Striatonigral Degeneration Medication
- Author: Ahmad El Kouzi, MD; Chief Editor: Selim R Benbadis, MD more...
The drugs in the tables below are specific to the treatment of parkinsonism and postural hypotension associated with multiple system atrophy with predominantly parkinsonian features (MSA-P). As previously mentioned, in patients with multiple system atrophy, the response to antiparkinsonian medications is suboptimal at best. Because better options are not available, however, these agents remain the treatment of choice for the disease.
Anticholinergic medications, such as oxybutynin, are sometimes used for incontinence but often lead to subsequent retention. Although sildenafil has been used for treatment of erectile dysfunction, it is generally not recommended, due to its high potential to provoke or exacerbate hypotension. The use of a fiber supplement or another bowel regimen may be necessary for constipation.

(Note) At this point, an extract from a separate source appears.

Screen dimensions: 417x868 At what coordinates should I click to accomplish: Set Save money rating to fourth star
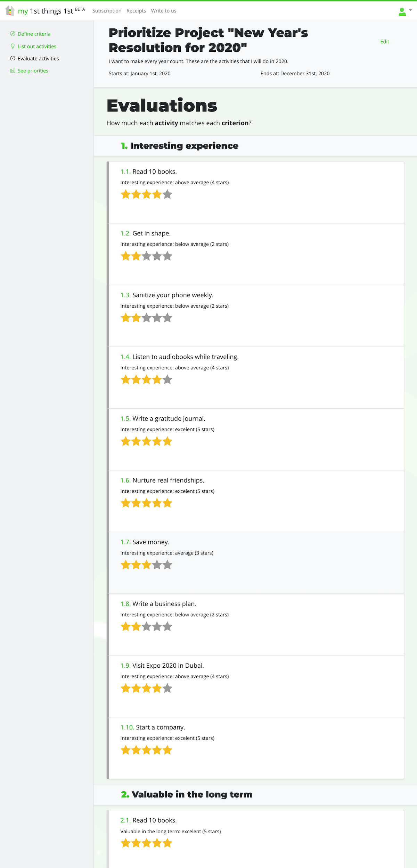pos(157,565)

A selective serotonin reuptake inhibitor (SSRI) or similar drug may be required for the treatment of depression often associated with all subtypes of multiple system atrophy. For patients who suffer from REM sleep behavioral disorder, clonazepam may be beneficial. Botulinum toxin (BOTOX®) injection to the vocal cords has been used for the treatment of stridor.

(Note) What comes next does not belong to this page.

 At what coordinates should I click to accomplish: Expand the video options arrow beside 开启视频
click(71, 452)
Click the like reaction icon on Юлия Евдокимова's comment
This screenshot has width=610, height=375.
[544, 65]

Antiparkinson Agents, Dopamine Agonists
Dopaminergic drugs can exacerbate orthostatic hypotension. They must be initiated at low doses and cautiously titrated up.
Levodopa is a dopamine precursor used to increase central nervous system (CNS) dopamine concentration, as it is not possible for dopamine to cross the blood-brain barrier. Carbidopa is a peripheral dopa decarboxylase inhibitor that prevents premature conversion of levodopa to dopamine in the tissues prior to entering the CNS. It increases the efficiency of levodopa therapy, allows for lower dosages, and also decreases the side effects associated with peripheral conversion.
Standard release forms of levodopa-carbidopa are available in 25/100-, 10/100-, and 25/250-mg tablets. Controlled-release preparations are available in 50/200 mg and 25/100 mg.
Pramipexole is a nonergot dopamine agonist that is used with or without concomitant levodopa therapy. It binds D2 and D3 dopamine receptors. Due to pramipexole's high specificity for D3 receptors (relative to other dopamine agonists), it may cause less orthostatic hypotension. It has no significant effect on other adrenergic or serotonergic receptors. The drug's absolute bioavailability is greater than 90%. Its peak serum concentration is reached in approximately 2 hours and its half-life is approximately 8 hours.
There are no known metabolites; roughly 90% of this drug is renally excreted in its unchanged form. Tablets are available in 0.125-, 0.25-, 0.5-, 0.75-, 1-, and 1.5-mg forms.
Ropinirole is a nonergot dopamine agonist that is used with or without concomitant levodopa therapy. It binds to D2 and D3 receptors but has a greater affinity for D3. Ropinirole's bioavailability is 55%, its peak plasma concentration is reached in 1-2 hours, and its half-life is approximately 6 hours. Ropinirole is extensively metabolized by the liver via P450 CYP1A2. Less than 10% of the drug is renally excreted; no dosage change is required in mild to moderate renal insufficiency. If ropinirole is used as adjunct therapy, it may be possible to titrate levodopa dosage slowly downward.
These are used to treat orthostatic hypotension that is refractory to nonpharmacologic recommendations.
Fludrocortisone is a synthetic steroid with predominantly mineralocorticoid activity. It acts on renal distal tubules to enhance the reabsorption of sodium and increase the urinary excretion of potassium. The net effect is an increase in plasma volume and an elevation of blood pressure. The drug's metabolism is primarily hepatic.
These drugs are used to treat orthostatic hypotension that is refractory to nonpharmacologic recommendations.
Midodrine is a selective alpha1-adrenergic agonist used for the treatment of hypotension.